It’s pretty easy and fun to make a movie with iMovie, which is the video-editing software I suggest you use if you choose to make a digital video for your final assignment. Today, we’ll edit together photos, music, video, and text to make a very short story of an event in your life.
Get ready (1)
It’s easier to use iMovie if you move all your photos and videos into the Photos library. To do this, first download your photos from wherever they’re currently stored. Next, open Photos. (It should be in your Applications folder.) Now, drag your photos into your Photos library.
(A sidenote: We’re putting everything into your Photos library for the purpose of this workshop, just because it’s the easiest way to find your media quickly. But you may prefer storing your media elsewhere. That’s fine! To import it into iMovie, open iMovie and click on File, then Import Media.)
Get ready (2)
We’re going to add some music to our movie, so we need to pick a soundtrack! We want to look for Creative Commons-licensed songs; that is, songs that the creators have designated free to download and reuse. One good place to look for CC-licensed music is the Free Music Archive. Spend some time browsing the music there. Once you’ve found something you like, click on the arrow to download the song. If you double-click on it, it should save in iTunes, which is where you want the file to be.
Now you’re ready to open iMovie! It will be in your Applications folder.
Create a new movie
Click on Create New (or, from the File menu, select New Movie). If the program asks you if you’d like to use a theme, say no. Themes can be kind of cool, but they also constrain your editing options, and we want to experiment with those options.
Start adding photos to your video
Here’s where you’ll do your editing. If you click on Photos Library on the left-hand side of the window, you should see your photos and videos. The pane in the upper right-hand corner is where you’ll play your video in progress. And the bottom half of the window is where you’ll do your actual editing. The vertical white line in that bottom part of the window indicates where you are in your video’s playback. (Right now, of course, you don’t have a video, so there’s nothing to play.)
Try dragging your photos and videos down to the bottom half of the screen, in the order that you want them to appear in your video.
Move photos around and change their duration
By default, iMovie plays your photos for 4 seconds. But you can change this by dragging the edge of your little photo-strip forward or backward. Notice that the total length of your movie changes as you do this.
Add some music
If you click on the Audio tab at the upper left of the iMovie window, you should see the song you downloaded in iTunes. Drag the song to the bottom half of the window, underneath the video you’re editing. It should drop into place to become your soundtrack.

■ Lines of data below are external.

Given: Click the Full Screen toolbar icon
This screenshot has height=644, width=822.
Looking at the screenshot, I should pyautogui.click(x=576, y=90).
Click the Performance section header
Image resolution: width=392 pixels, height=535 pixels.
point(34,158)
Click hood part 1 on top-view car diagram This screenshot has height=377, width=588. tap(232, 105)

Press play on the upper right-hand part of the window to see how your video looks and sounds now.
Add some titles
If you click on the Titles tab, you can see some options for titles. You can superimpose these over images (by slotting them above a video clip) or have them play by themselves. Change the text by double-clicking on the title.
Edit your images
By default, iMovie gives your photos a “Ken Burns effect,” zooming and panning over them to make them look more lively. If you don’t want this, or if you want to alter it, double-click on the image to change the settings.
Change your transitions
If you click on the Transitions tab, you’ll see some options for changing the way one image blends into the next. Drag a transition to the space between your image-clips in order to introduce a transition. Remember, the more frenetic your transition, the better your movie. (That’s a joke.)
Cut and split your video clips
You can drag video clips from your Media library in the same way you did your photos. Once they’re there, you can trim your clips, break them into pieces, and move them around. To do that, right-click (or press Control and then click your trackpad) and select from the menu that appears.

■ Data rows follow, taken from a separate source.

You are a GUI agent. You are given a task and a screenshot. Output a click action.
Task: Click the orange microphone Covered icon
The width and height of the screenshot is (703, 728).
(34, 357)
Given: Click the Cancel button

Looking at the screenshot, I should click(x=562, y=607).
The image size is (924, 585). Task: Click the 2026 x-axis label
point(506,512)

Splitting the clip breaks it into pieces, which can be reordered and rearranged. Trim to playhead cuts your clip to the point indicated by the white line that represents the playhead. You can even Detach the audio from your video so that you can manipulate it separately from the clip.

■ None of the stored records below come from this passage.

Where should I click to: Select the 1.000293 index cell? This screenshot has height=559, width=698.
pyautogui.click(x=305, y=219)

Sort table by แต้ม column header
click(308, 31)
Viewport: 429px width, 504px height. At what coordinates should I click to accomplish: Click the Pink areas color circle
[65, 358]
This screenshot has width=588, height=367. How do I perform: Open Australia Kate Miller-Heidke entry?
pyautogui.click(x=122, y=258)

Hint: Use the Precision Editor
If you want to fine-tune the beginning or end of a video or photo, you can use the Precision Editor to work carefully with it. Double-click the edge of a clip and the Precision Editor will appear in a layer at the top of your timeline. It shows you, dimmed in gray, the parts of your clip that you’ve cut. You can move the white edit line in the center of the editor to change the beginning or end of your clip. When you’re done, click Close.
Save and share your movie
To save your video file, click on File and then Share. You’ll see that you can save your video in various ways. The most straightforward way is to save it as a file. Be sure to give the file time to finish downloading (it can take a few minutes), and unclick the Theater sharing checkbox — that’s an Apple thing that doesn’t really apply to you.
Upload your video (if you want)
If you want to put your video somewher other people can see it, you’ll need to upload it to a video-streaming service, like YouTube or Vimeo. You can probably figure out how to do this yourself, but my favorite place to upload videos is the Internet Archive, since unlike some other options, it’s a nonprofit archive, not a for-profit business. It’s pretty easy to upload videos to the Internet Archive — just click on Upload, create an account, and upload your video.
Give your video a license
Now that you’re a filmmaker, you can give your video a Creative Commons license, too! That way other people can download and share it.